111 minutes (PG) 2000
widescreen ratio 2.35:1
20th Century Fox DVD Region 2 retail
[released 9 September]

RATING: 7/10
reviewed by Emma French
Cashing in on the late 1990s trend for lavish Hollywood-filmed Shakespeare adaptations, William Shakespeare's A Midsummer Night's Dream is often reminiscent of both similar heritage genre films, like the 1935 Max Reinhardt Dream, and an 'Olivio' ad. Somewhat ponderous and lacking a coherent vision, it is a benevolent film with moments of genuine humour, pathos and beauty. Shakespeare In Love style attempts at clever in-jokes tend to fall flat, however. Nick Bottom's walking cane has an ass' head on it and an ass walks past him in the marketplace, laboured visual precursors to his 'translation' into an ass. There are also odd alterations to Shakespeare's play. Bottom is given a shrewish wife, and there is an added cringe-making scene in which he has wine poured over him by Tuscan scamps to the amusement of the townspeople. Such unnecessary slapstick sits uneasily with Kevin Kline's decision to play Bottom as a poignant figure, unhappy in love and endearingly simple and enthusiastic.
   Though enchantingly shot in Tuscany, director Michael Hoffman sometimes tries too hard to create a sense of magic. The soundtrack of opera largely fails, with loud bursts of choruses from La Traviata creating a sense of the producers grasping at anything perceived to be classy and Italian regardless of its relevance. Though the film's tonal shifts can be grating, the closing play-within-a-play, 'Pyramus and Thisbe', is the film's funniest scene, and a very effective update of Shakespeare's hapless mechanicals to a terrifyingly grand fin de siècle theatre. A mandatory requirement in both Shakespeare's day and our own appears to be a 'bit with a dog', but that element in this film is more humorous than most. In line with many modern theatrical productions, the film sexes the play up considerably, with plenty of nudity from the attractive young stars and scenes in which Calista Flockhart and Anna Friel mud-wrestle and kiss, presumably an ironic reference to their celebrated lesbian kisses in Ally McBeal and Brookside.
   The acting achievement is mixed. David Strathairn is a rather corporate Theseus, and Rupert Everett misfires playing Oberon with laconic cynicism. Sophie Marceau looks great but struggles with the verse as a very French Hippolita. Stanley Tucci is perfect as Puck, though: mischievous, impish and sexy. Sam Rockwell is hilarious as thespian cross-dressing wannabe Francis Flute, particularly in light of his better-known role as the butch villain in Charlie's Angels. Bernard Hill introduces an appropriately dark note as the stern patriarch Egeus, and the fairies, satyrs and nymphs are all played by beautiful young Italians and look fabulous. Michelle Pfeiffer makes a stunning fairy queen, radiating both regal authority and ethereal otherworldly beauty, and both Pfeiffer and Flockhart demonstrate their considerable talent for comedy.

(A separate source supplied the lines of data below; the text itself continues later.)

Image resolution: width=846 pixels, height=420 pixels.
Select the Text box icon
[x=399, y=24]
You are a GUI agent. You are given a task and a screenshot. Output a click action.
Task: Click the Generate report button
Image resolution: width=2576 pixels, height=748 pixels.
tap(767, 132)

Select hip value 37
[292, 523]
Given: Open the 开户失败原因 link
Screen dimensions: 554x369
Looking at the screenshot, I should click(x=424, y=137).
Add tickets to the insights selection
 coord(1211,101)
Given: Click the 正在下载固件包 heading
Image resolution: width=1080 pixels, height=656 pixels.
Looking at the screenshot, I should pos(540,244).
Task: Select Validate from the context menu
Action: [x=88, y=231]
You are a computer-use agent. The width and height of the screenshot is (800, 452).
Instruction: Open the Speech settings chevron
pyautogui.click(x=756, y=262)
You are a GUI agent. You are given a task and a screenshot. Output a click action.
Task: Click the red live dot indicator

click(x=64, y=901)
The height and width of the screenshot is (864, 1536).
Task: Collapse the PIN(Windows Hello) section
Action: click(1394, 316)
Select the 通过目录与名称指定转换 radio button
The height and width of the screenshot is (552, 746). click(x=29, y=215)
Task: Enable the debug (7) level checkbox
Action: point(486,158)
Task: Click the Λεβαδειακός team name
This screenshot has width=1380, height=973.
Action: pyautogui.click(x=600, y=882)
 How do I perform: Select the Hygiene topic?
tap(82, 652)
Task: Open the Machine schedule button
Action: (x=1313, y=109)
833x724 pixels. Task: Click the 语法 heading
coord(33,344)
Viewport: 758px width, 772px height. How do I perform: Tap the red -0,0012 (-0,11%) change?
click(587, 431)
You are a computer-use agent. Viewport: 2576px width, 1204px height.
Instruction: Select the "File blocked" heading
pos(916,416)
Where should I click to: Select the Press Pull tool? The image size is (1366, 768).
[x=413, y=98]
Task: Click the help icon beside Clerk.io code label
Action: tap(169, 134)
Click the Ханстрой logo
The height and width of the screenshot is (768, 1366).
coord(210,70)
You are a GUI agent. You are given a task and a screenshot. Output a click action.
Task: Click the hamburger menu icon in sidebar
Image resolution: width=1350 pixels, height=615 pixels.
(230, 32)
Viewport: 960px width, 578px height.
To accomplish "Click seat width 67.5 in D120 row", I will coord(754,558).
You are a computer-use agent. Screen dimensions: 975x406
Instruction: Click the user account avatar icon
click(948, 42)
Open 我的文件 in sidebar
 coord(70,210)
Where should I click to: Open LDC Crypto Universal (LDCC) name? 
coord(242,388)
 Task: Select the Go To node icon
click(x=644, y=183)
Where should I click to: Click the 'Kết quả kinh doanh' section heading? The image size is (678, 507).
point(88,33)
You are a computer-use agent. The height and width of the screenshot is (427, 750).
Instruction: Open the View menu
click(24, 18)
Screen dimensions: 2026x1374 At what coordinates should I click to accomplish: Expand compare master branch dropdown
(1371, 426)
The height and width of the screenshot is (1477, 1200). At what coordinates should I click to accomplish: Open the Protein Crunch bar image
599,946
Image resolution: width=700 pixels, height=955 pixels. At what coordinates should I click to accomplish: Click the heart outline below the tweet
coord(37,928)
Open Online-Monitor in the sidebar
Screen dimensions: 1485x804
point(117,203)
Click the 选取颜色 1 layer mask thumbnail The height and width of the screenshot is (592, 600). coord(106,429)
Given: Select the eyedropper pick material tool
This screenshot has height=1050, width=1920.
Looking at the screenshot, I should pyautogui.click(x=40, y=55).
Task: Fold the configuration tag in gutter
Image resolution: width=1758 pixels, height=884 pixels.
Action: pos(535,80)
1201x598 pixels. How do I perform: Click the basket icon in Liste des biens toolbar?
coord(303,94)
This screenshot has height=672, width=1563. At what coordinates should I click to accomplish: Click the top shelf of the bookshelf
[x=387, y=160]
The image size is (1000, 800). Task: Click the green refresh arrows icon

   Just like the DVD release of Kenneth Branagh's Much Ado About Nothing, this disc seems to have missed a trick. Marketing it as an event with lavish extras, cast interviews and some gratuitous shots of Tuscan scenery might have given it a DVD shelf life that compensated for its poor performance at the cinema. Instead there are no extras at all beyond the standard language and scene selection options, suggesting that the low box office take created a reluctance to sink much money into the DVD. Nevertheless, there is enough in the film itself to merit repeat viewings, and the small scale, high quality format provided by home DVD is well-suited to this unambitious but well-crafted and pretty little picture.